- Relator(a)
- Ministra Regina Helena Costa
- Órgão julgador
- Primeira Turma
- Data do julgamento
- 03/08/2017
- Data de publicação
- 16/08/2017
STJ – Acórdão, Rel. Ministra Regina Helena Costa, Primeira Turma, j. 03/08/2017, p. 16/08/2017
PROCESSUAL CIVIL. TRIBUTÁRIO. AGRAVO INTERNO NO RECURSO ESPECIAL. CÓDIGO DE PROCESSO CIVIL DE 2015. APLICABILIDADE. VIOLAÇÃO AO ART. 535 DO CPC. INOCORRÊNCIA. ACÓRDÃO EMBASADO EM NORMA DE DIREITO LOCAL. INCIDÊNCIA, POR ANALOGIA, DA SÚMULA N. 280/STF. TRIBUTO SUJEITO A LANÇAMENTO POR HOMOLOGAÇÃO. TERMO INICIAL. ARTIGO 173, I, DO CTN. INCIDÊNCIA DA SÚMULA N. 83/STJ. REPETIÇÃO DE INDÉBITO. ATUALIZAÇÃO MONETÁRIA. ÍNDICE DE CORREÇÃO MONETÁRIA. TAXA SELIC. ARGUMENTOS INSUFICIENTES PARA DESCONSTITUIR A DECISÃO ATACADA. I - Consoante o decidido pelo Plenário desta Corte na sessão realizada em 09.03.2016, o regime recursal será determinado pela data da publicação do provimento jurisdicional impugnado. Assim sendo, in casu, aplica-se o Código de Processo Civil de 2015 para o presente Agravo Interno, embora o Recurso Especial estivesse sujeito ao Código de Processo Civil de 1973. II - A Corte de origem apreciou todas as questões relevantes apresentadas com fundamentos suficientes, mediante apreciação da disciplina normativa e cotejo ao posicionamento jurisprudencial aplicável à hipótese.

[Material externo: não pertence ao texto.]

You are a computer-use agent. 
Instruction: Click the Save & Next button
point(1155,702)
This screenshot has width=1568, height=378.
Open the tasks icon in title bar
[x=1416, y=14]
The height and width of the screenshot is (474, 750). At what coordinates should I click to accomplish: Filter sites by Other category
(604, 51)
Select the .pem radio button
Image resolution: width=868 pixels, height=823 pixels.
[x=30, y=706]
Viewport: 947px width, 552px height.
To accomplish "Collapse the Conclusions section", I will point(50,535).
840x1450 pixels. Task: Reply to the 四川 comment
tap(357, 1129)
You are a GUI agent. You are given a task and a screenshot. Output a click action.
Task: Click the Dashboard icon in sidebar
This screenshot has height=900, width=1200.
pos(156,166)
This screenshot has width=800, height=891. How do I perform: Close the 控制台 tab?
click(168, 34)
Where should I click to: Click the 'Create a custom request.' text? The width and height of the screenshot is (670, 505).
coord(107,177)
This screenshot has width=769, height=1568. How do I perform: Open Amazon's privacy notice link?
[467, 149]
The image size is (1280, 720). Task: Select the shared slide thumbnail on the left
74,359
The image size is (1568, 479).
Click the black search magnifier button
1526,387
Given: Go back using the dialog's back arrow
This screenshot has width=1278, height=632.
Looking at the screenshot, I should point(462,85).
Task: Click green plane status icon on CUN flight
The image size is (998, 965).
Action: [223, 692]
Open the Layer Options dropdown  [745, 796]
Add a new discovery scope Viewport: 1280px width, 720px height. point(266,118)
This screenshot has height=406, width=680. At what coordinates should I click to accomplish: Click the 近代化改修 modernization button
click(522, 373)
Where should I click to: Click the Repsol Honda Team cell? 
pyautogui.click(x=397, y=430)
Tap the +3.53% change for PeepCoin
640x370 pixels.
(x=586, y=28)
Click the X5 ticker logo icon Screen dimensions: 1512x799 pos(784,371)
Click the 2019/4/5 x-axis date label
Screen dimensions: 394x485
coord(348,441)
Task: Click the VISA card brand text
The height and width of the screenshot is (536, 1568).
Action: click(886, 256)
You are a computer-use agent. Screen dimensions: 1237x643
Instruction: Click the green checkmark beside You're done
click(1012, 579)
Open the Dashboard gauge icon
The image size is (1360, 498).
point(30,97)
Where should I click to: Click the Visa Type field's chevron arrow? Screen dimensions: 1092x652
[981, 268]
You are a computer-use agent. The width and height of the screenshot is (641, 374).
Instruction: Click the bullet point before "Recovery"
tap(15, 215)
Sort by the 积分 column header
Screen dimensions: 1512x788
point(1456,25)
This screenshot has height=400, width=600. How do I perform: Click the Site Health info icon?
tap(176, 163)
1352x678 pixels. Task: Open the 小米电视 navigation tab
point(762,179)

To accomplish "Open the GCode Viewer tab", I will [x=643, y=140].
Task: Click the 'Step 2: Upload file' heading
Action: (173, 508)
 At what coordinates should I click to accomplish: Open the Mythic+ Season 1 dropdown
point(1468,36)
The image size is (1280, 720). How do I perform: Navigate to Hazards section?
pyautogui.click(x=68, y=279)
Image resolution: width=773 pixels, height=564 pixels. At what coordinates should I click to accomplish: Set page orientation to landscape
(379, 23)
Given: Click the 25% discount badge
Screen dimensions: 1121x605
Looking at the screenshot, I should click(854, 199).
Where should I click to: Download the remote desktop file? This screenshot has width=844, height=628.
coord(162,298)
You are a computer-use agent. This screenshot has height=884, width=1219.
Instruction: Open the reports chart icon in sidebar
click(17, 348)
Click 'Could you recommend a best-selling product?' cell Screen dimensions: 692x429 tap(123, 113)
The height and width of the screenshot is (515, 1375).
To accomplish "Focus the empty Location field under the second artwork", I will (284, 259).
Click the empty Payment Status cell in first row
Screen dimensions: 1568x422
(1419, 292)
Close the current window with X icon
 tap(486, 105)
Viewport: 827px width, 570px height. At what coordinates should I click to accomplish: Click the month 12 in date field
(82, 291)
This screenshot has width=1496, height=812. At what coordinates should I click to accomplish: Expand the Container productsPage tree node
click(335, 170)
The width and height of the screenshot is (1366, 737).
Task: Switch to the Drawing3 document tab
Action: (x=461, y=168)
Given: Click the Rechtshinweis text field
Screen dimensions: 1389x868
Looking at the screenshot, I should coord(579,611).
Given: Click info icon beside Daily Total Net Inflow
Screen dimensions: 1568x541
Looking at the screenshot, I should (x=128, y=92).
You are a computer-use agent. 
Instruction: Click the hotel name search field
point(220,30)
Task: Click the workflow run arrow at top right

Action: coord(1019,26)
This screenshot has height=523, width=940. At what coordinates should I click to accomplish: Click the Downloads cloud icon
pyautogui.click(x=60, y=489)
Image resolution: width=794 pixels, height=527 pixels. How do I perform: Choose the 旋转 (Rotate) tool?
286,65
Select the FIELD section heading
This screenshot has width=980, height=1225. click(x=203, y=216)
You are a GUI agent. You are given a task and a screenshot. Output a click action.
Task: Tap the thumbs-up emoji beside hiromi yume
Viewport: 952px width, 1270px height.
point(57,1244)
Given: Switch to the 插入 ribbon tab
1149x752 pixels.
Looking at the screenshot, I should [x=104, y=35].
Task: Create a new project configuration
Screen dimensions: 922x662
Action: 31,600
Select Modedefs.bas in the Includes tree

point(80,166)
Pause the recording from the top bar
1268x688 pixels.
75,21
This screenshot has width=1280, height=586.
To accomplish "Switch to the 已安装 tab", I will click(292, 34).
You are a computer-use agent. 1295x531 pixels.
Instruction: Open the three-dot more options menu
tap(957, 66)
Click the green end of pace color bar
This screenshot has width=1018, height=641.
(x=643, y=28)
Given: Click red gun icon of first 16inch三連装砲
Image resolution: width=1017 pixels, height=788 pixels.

Inexistência de omissão, contradição ou obscuridade. III - Não cabe ao Superior Tribunal de Justiça, no Recurso Especial, rever acórdão que demanda interpretação de direito local, à luz do óbice contido na Súmula n. 280 do Supremo Tribunal Federal. IV - Acerca da decadência, este Tribunal firmou posicionamento, em sede de recurso repetitivo, segundo o qual o prazo decadencial do tributo sujeito a lançamento por homologação, inexistindo a declaração prévia do débito, sem a constatação de dolo, fraude ou simulação do contribuinte, tem início no primeiro dia do exercício seguinte àquele em que o lançamento de ofício poderia ter sido realizado. V - Esta Corte adota o posicionamento segundo o qual, na repetição de indébito, a atualização monetária e a taxa de juros de mora deve, por analogia e isonomia, ser igual à que incide sobre os correspondentes débitos tributários estaduais ou municipais pagos com atraso, sendo legítima a Taxa SELIC como índice de correção monetária e de juros de mora, diante da existência de lei estadual que determina a adoção dos mesmos critérios adotados na correção dos débitos fiscais federais VI - A Agravante não apresenta argumentos suficientes para desconstituir a decisão recorrida. VII - Agravo Interno improvido. (AgInt no REsp n. 1.369.489/MG, relatora Ministra Regina Helena Costa, Primeira Turma, julgado em 3/8/2017, DJe de 16/8/2017.)